* **WHAT TO WORK ON**
Please copy the records word for word, from the line containing "Given: Click the" through the end of the records, including both ends. Leave the pictures out.

Click-target records
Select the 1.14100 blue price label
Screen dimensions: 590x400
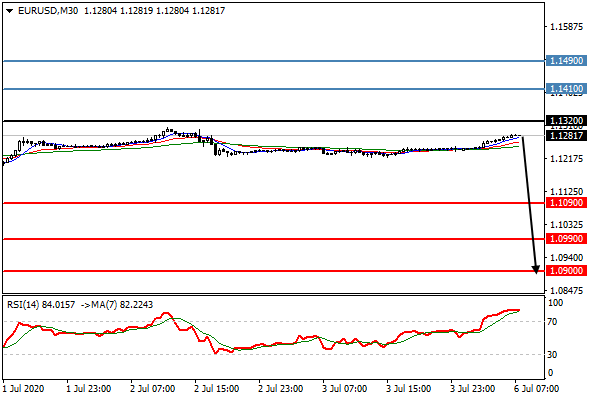[566, 89]
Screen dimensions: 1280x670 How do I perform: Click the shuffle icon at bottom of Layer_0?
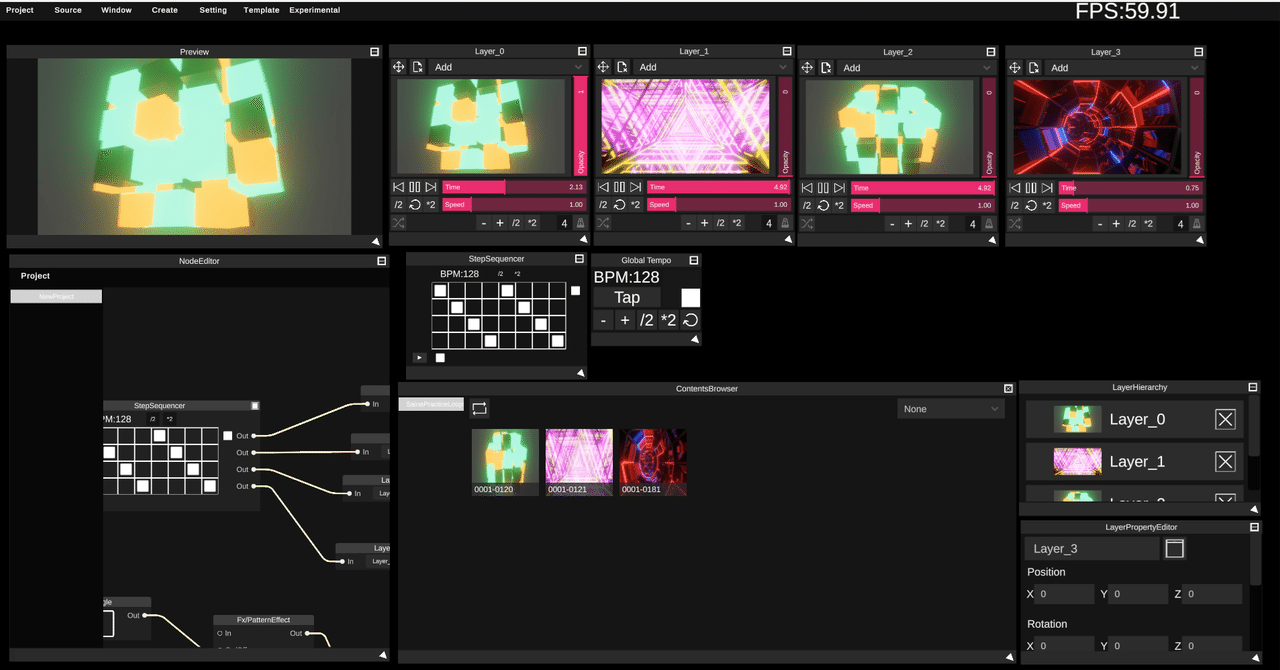399,222
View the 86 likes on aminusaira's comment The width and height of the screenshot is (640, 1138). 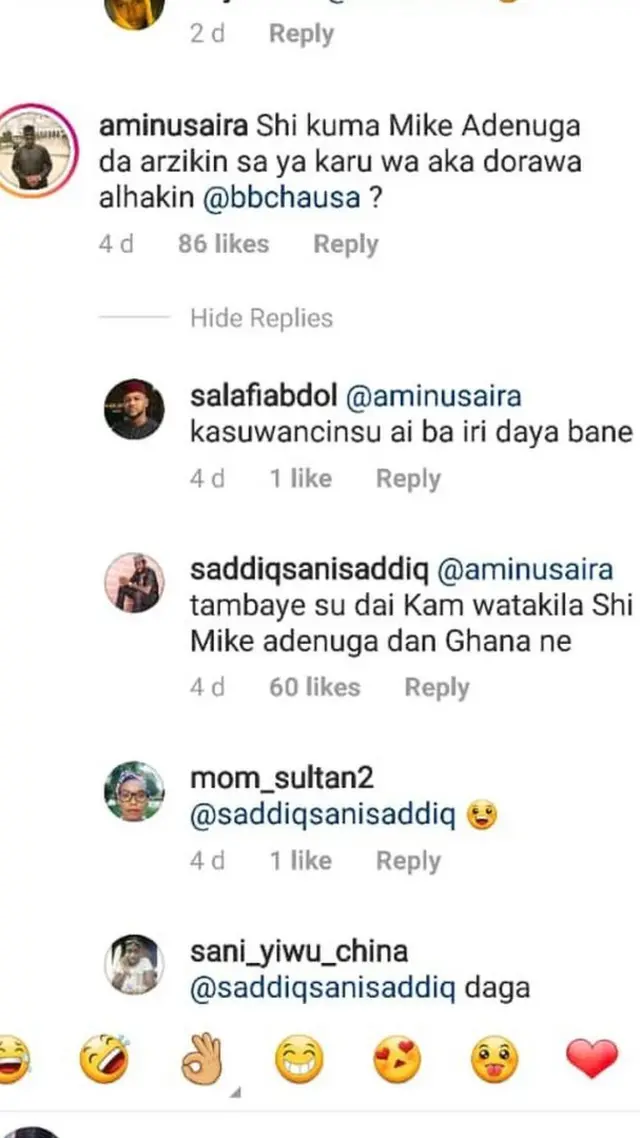(x=223, y=244)
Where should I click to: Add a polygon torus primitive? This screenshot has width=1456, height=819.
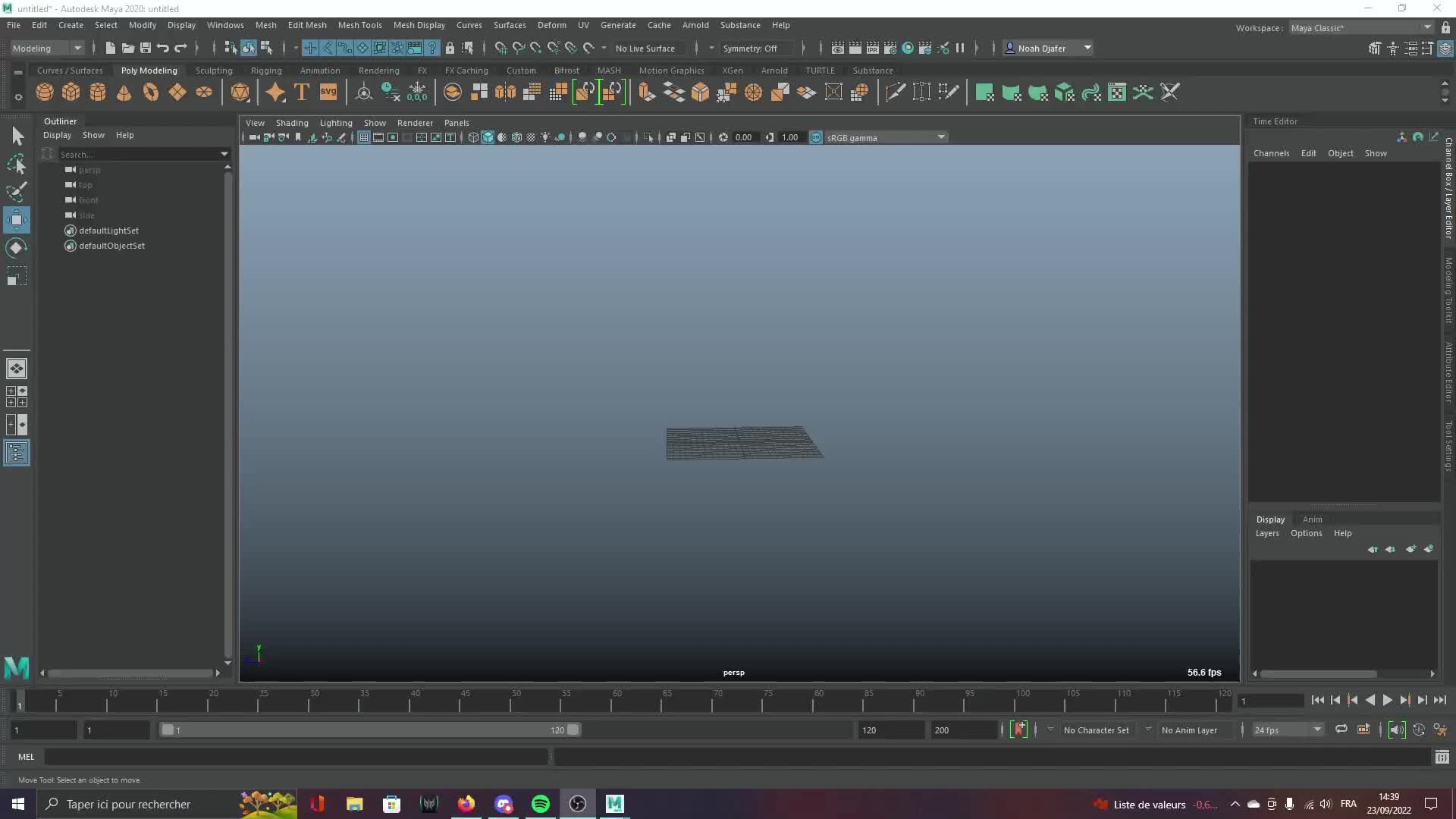[x=150, y=92]
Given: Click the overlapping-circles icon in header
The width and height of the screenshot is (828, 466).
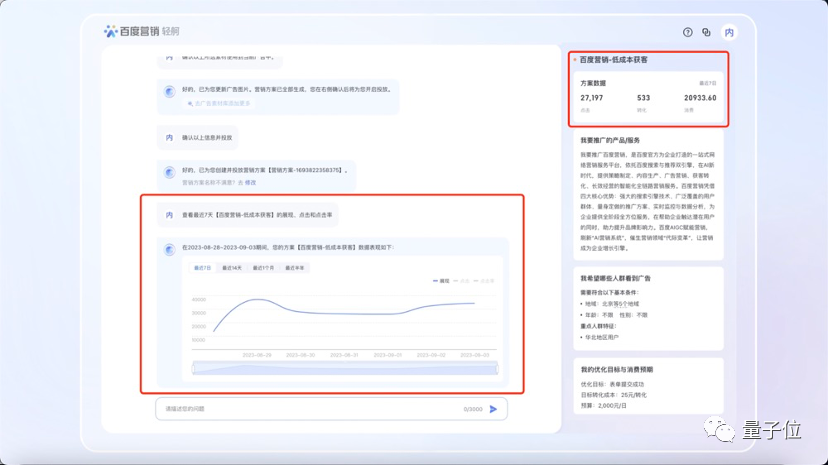Looking at the screenshot, I should [x=706, y=32].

* **COMPLETE RESPONSE**
Given: Click the overlapping-circles icon in header
The width and height of the screenshot is (828, 466).
Looking at the screenshot, I should [x=706, y=32].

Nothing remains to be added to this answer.